**Task instructions**
Look below for the line containing "Screenshot is 122x2576."; from there through the line containing "Cantinho zen na varanda - (68, 845)", both lines included, please set down each line exactly and nothing else.

**Material supplied**
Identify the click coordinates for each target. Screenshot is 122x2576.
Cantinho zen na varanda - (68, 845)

--

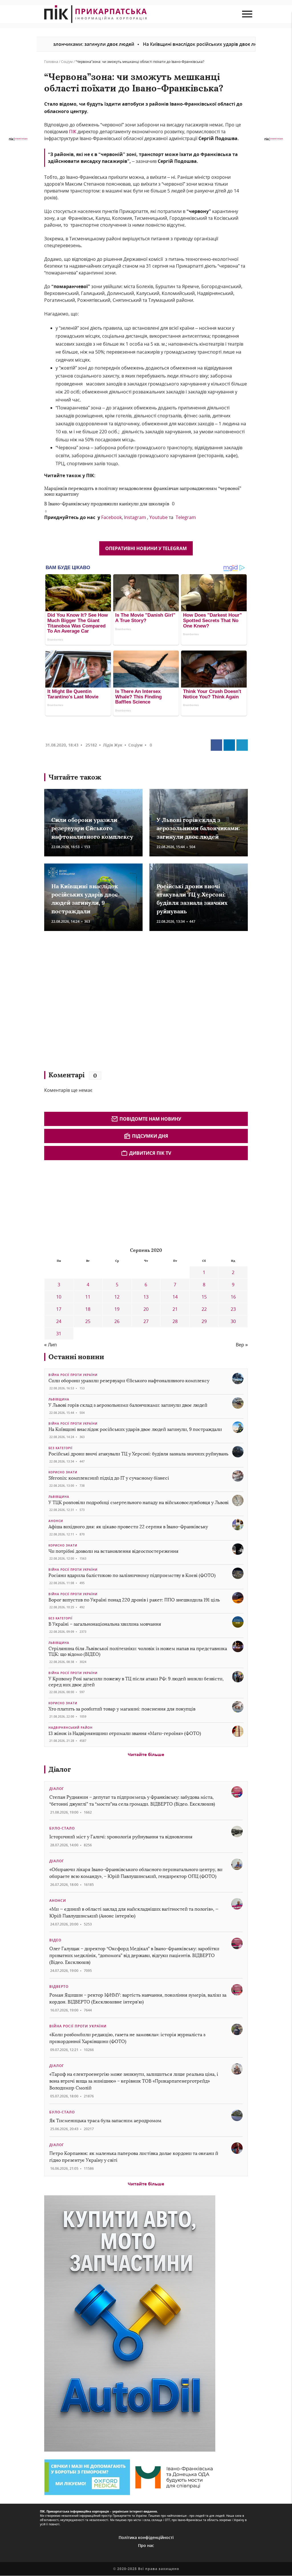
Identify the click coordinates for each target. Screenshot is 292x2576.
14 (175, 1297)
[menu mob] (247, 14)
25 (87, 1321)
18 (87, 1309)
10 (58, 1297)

**Solution**
Identify the click coordinates for each target. Screenshot is 122x2576.
Cantinho zen na varanda - (68, 845)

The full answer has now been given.